Endoscopy 2008; 40: E15-E16
DOI: 10.1055/s-2007-966708
Unusual cases and technical notes

© Georg Thieme Verlag KG Stuttgart · New York

In situ carcinoma of pancreas diagnosed by EUS-FNA

H.  Sakamoto1 , M.  Kitano1 , K.  Dote2 , T.  Tchikugo2 , 3 , Y.  Takeyama3 , M.  Kudo1
  • 1Department of Gastroenterology and Hepatology, Kinki University School of Medicine, Osaka-Sayama, Japan
  • 2Department of Pathology, Kinki University School of Medicine, Osaka-Sayama, Japan
  • 3Department of Surgery, Kinki University School of Medicine, Osaka-Sayama, Japan
Further Information

M. Kitano, MD, PhD

Division of Gastroenterology and Hepatology
Department of Internal Medicine
Kinki University School of Medicine

377-2, Ohno-Higashi
Osaka-Sayama, 589-8511
Japan

Fax: +81-72-3672880

Email: kitano@med.kindai.ac.jp

Publication History

Publication Date:
18 February 2008 (online)

Table of Contents

Endoscopic ultrasonography (EUS) is now a widely accepted modality for visualizing pancreatic lesions, and EUS-guided fine-needle aspiration (EUS-FNA) appears to be a safe and effective method for establishing the histological diagnosis of pancreatic tumors [1] [2] [3]. However, it is sometimes difficult to obtain samples from very small targets, especially tumors of 1 cm or less.

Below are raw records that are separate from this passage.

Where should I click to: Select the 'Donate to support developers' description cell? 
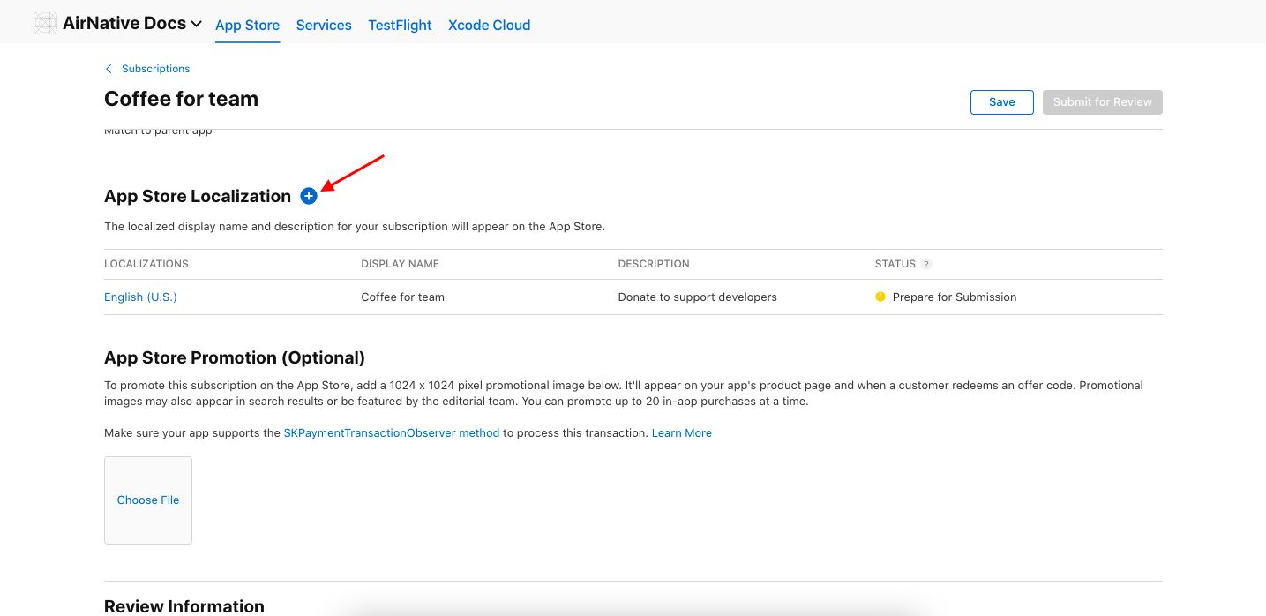[697, 297]
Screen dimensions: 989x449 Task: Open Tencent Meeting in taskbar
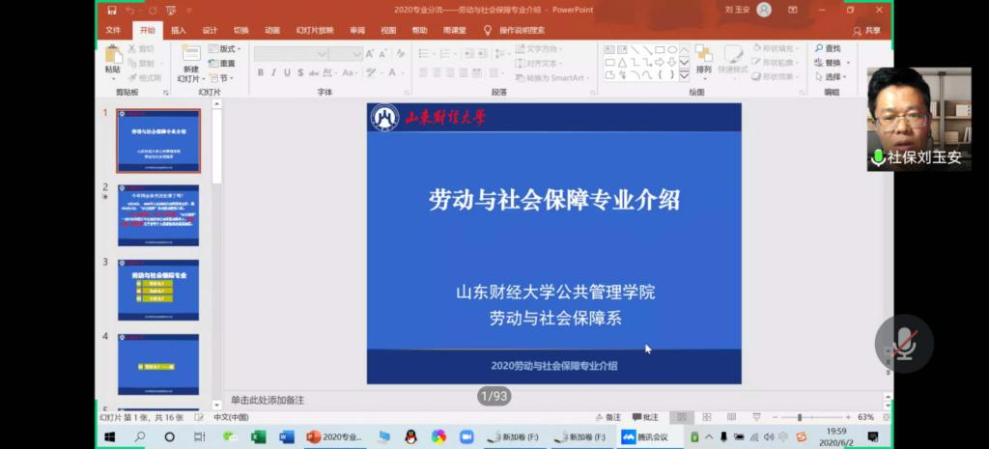pyautogui.click(x=645, y=437)
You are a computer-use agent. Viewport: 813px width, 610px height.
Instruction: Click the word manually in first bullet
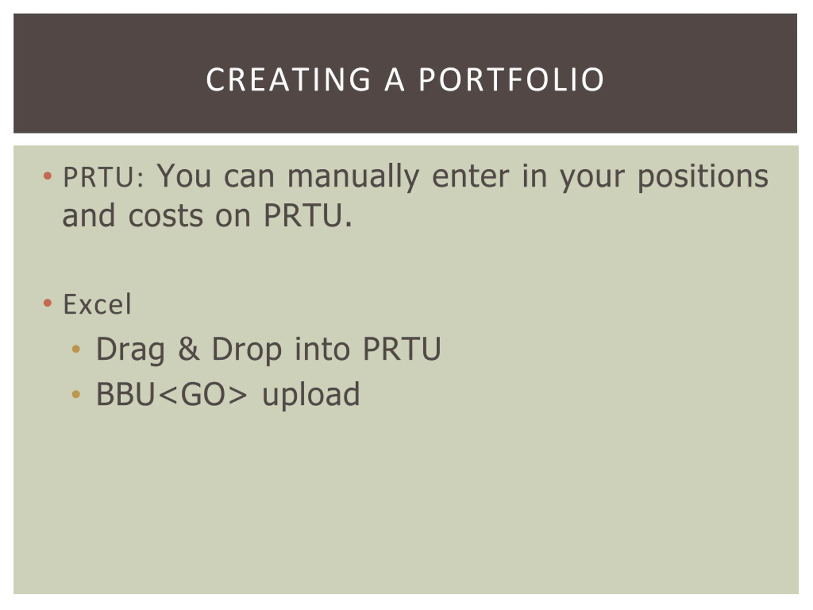[x=353, y=178]
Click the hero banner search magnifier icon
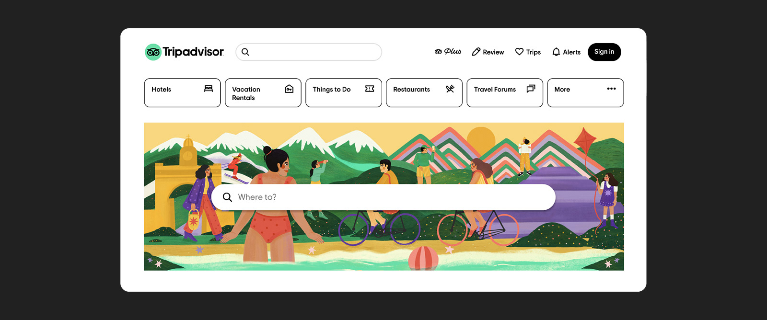The height and width of the screenshot is (320, 767). [227, 197]
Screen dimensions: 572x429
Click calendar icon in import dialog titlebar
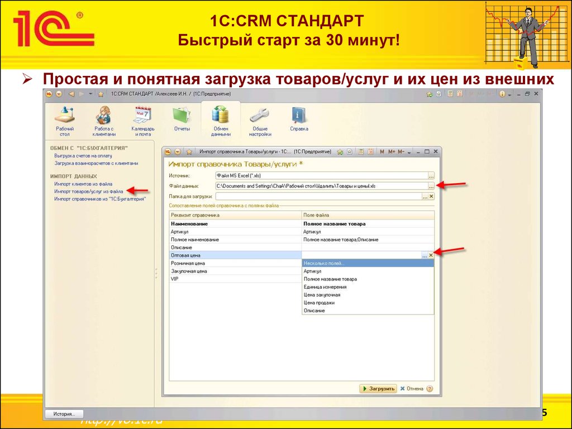(x=371, y=151)
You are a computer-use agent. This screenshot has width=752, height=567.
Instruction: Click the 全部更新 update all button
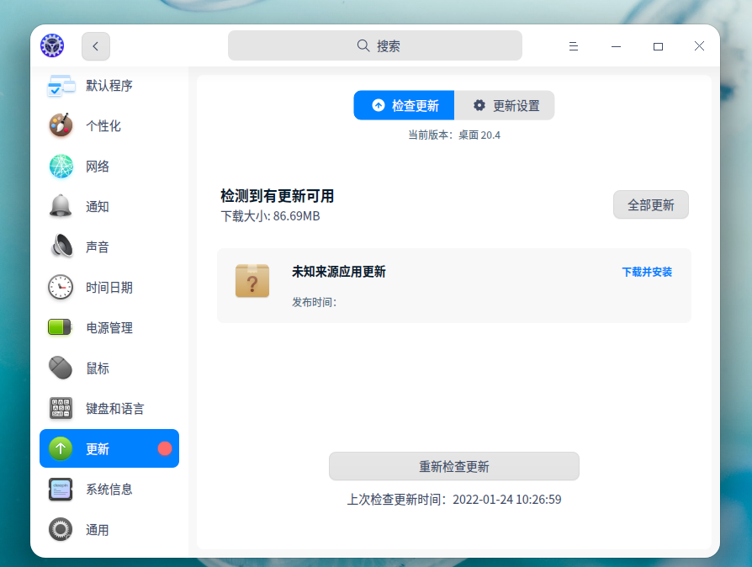tap(650, 204)
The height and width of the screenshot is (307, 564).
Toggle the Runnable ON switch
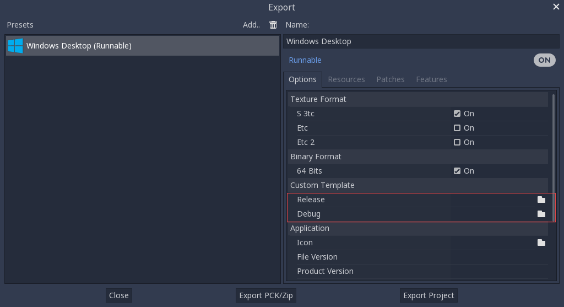[544, 60]
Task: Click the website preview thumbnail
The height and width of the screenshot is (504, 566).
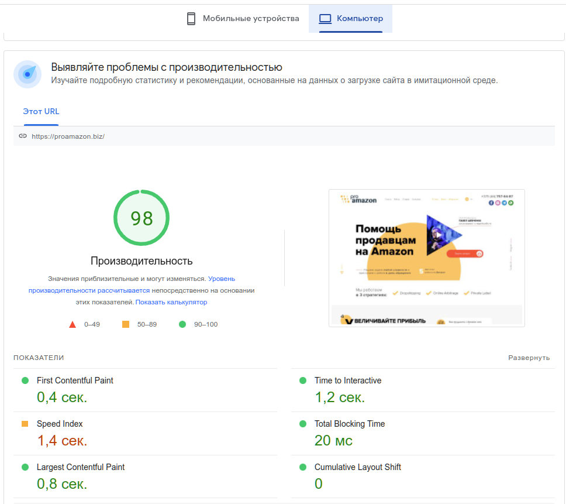Action: pos(426,258)
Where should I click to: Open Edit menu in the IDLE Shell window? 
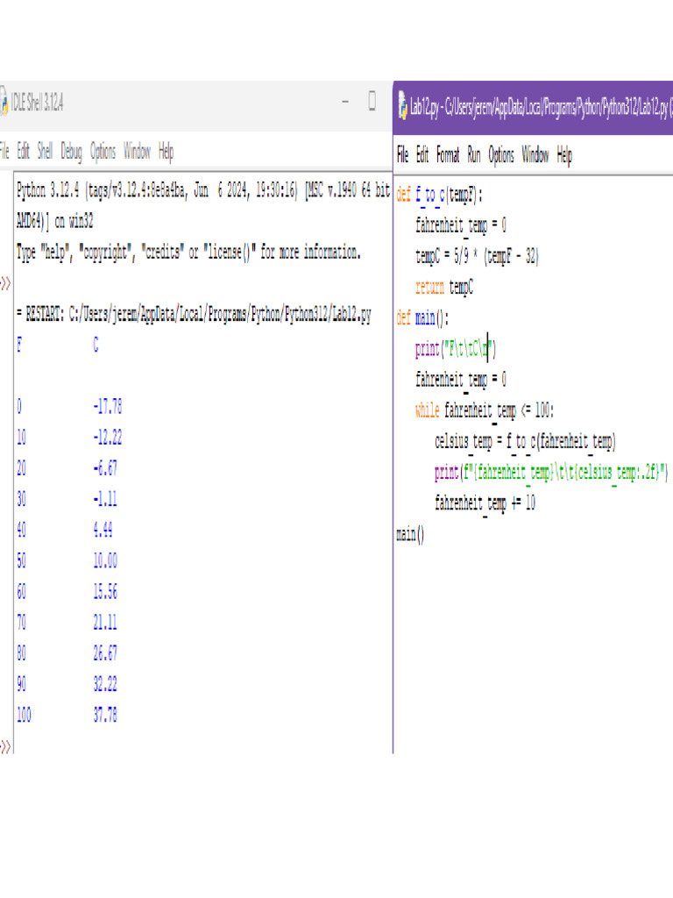(x=23, y=152)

We report a case in which EUS-FNA was useful for the diagnosis of in situ carcinoma of the pancreas. A 65-year-old patient was admitted to our hospital because of dilatation of the main duct in the pancreatic body as seen on transabdominal ultrasonography. Serum carcinoembryonic antigen and carbohydrate antigen 19 – 9 levels were within normal limits. Computed tomography and magnetic resonance cholangiopancreatography (MRCP) revealed mild dilatation of the main pancreatic duct ([Fig. 1]). During endoscopic retrograde pancreatography, deep cannulation proved impossible due to severe stricture of the pancreatic duct, and therefore no adequate sample of pancreatic juice could obtained. EUS showed an echogenic structure 3 mm in diameter and 5 mm in length in the stenotic duct of the pancreas ([Fig. 2]). EUS-FNA was performed for a histological diagnosis of the echogenic structure in the pancreatic duct. The cytological examination demonstrated clusters of atypical cells consistent with adenocarcinoma ([Fig. 3]). The histopathological examination of the pancreas achieved by pancreatic duodenectomy showed an intraductally spreading carcinoma that was 8 mm in maximum length, 3 mm in diameter, in the main duct of the pancreatic body. The histopathological diagnosis was in situ carcinoma of the pancreas ([Fig. 4] –  [6]).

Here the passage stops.